Responsable des vols d’essai, l’astronaute Claude Nicollier se veut optimiste: «Par rapport aux simulations informatiques menées en 2007, et durant lesquelles, presque une fois sur deux, nous n’arrivions pas à poser l’avion, ce dernier se comporte aujourd’hui beaucoup mieux, grâce au fait que nous avons incliné les deux extrémités des ailes.»

Pour aider le pilote dans ses manœuvres, un instrument de navigation idoine a d’ailleurs été développé par l’entreprise Omega, partenaire du projet. «Les ailes de l’avion ne devront pas dépasser une inclinaison de 10 degrés, 15 au strict maximum, sans quoi l’engin risque de décrocher [l’aile ne porte plus, ndlr], explique Claude Nicollier.
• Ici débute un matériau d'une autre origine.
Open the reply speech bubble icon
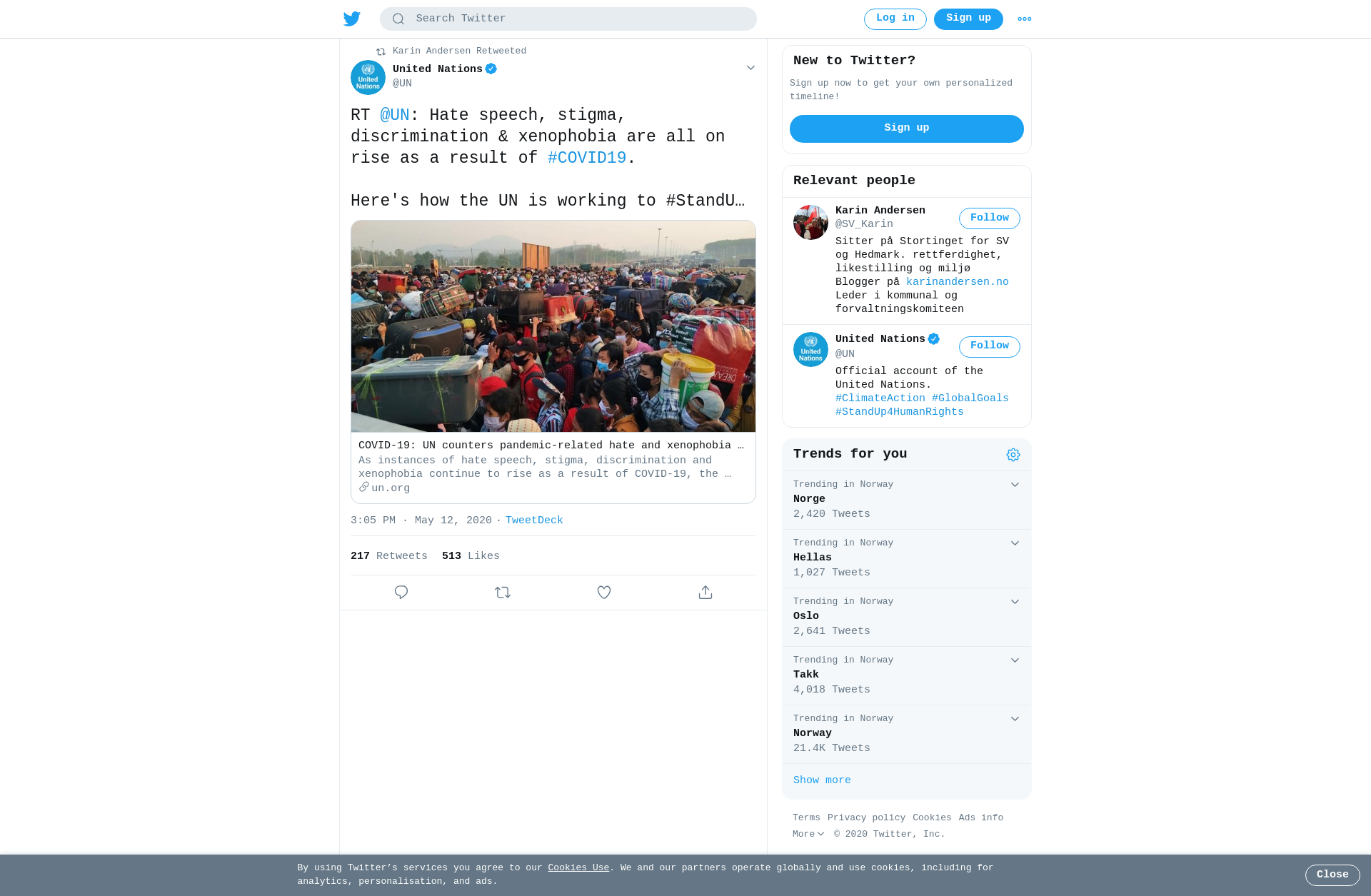 [401, 593]
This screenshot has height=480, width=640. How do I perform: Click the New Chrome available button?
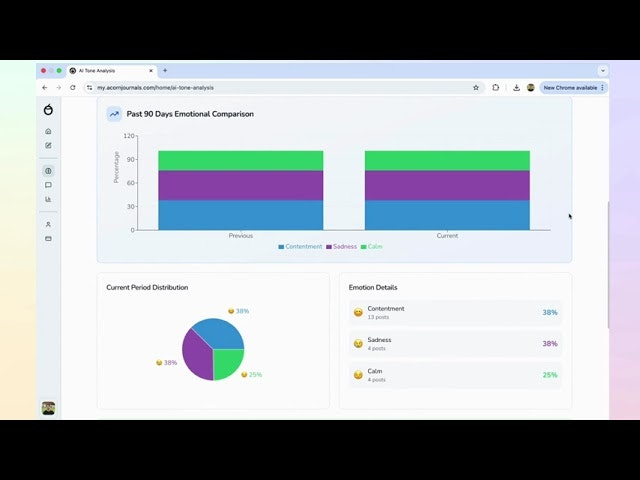569,87
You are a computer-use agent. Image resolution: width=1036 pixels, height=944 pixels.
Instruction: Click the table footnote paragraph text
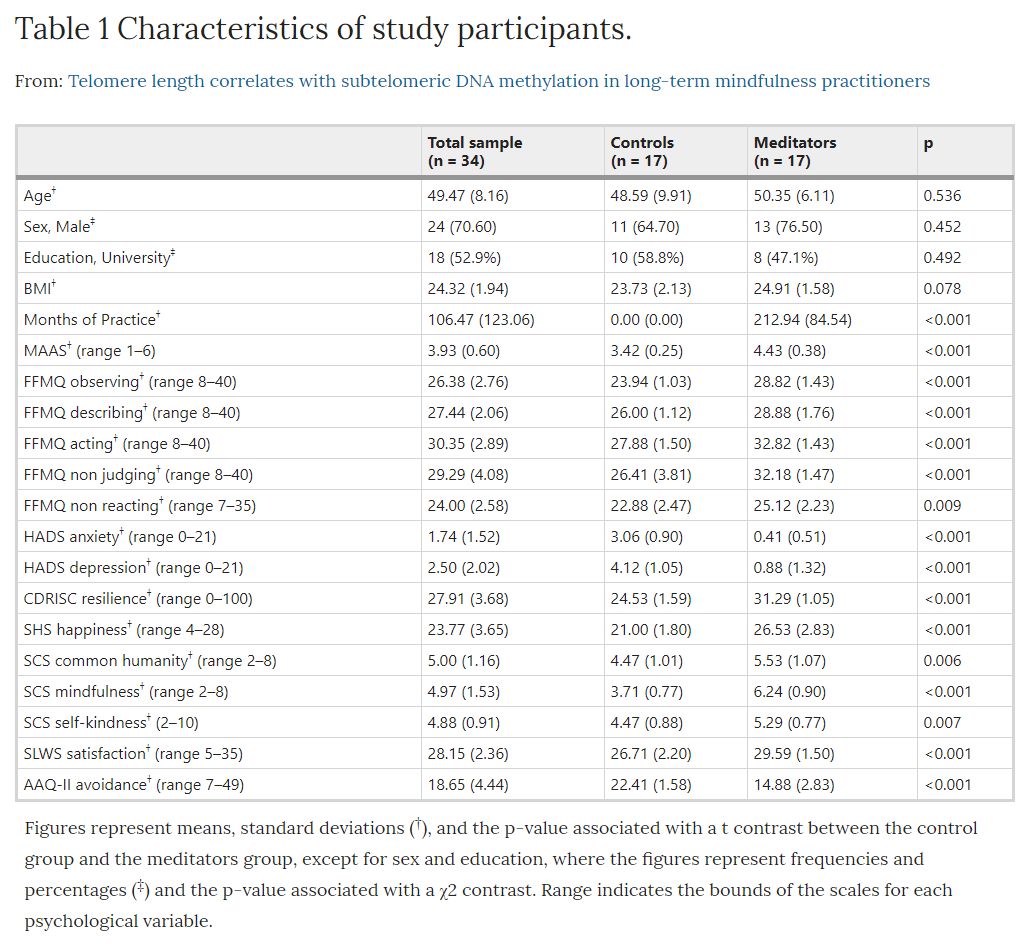501,874
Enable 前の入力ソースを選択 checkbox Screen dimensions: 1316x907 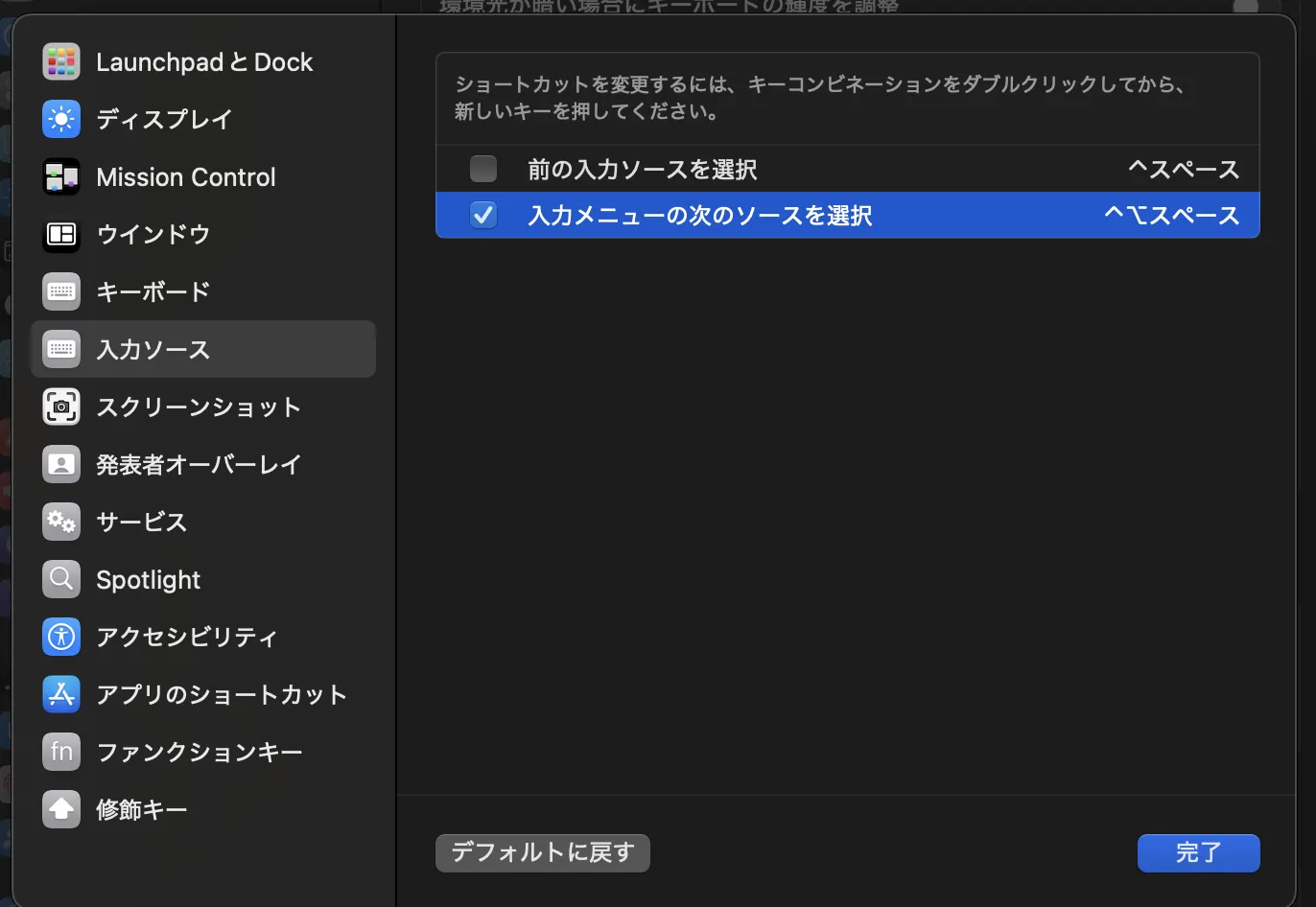[483, 169]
Cet instrument indique donc au pilote, de manière visuelle simple, quel est l’angle des ailes avec l’horizon, ainsi que son vecteur-vitesse», autrement dit la direction dans laquelle glisse l’engin par rapport au sol.

Pour que tout soit parfait, et pour ne rien casser dès l’élan inaugural, des tests au sol sont prévus ces prochaines semaines. Le HB-SIA sera aussi soumis dans son entier à des vibrations similaires à celles qui pourraient être générées par des turbulences. Et si tout va bien, c’est dès janvier 2010 que l’immense oiseau solaire devrait prendre son réel envol dans la brume de la Broye, sur l’aérodrome de Payerne. Alors seulement commencera la construction de son grand frère, HB-SIB, d’une envergure de 80 mètres cette fois, qui servira dès 2012 à faire le tour du monde en cinq étapes de cinq jours et nuits consécutives. Il se murmure d’ailleurs déjà que la première étape pourrait relier Cordoue (Espagne) à Abu Dhabi (Emirats arabes unis). Puis, direction le sud-est de la Chine. Le rêve, en réalité, se poursuit.

Et ceux qui le désirent peuvent le partager: pour répondre aux demandes de soutien spontanées, l’équipe de Solar Impulse propose dès aujourd’hui de collectionner les badges annuels de l’équipe (50 francs), d’«adopter» une cellule solaire de l’avion (200 francs), de découvrir la base de Solar Impulse lors d’une visite VIP (2000 francs), voire d’inscrire son nom sur le fuselage (10 000 francs).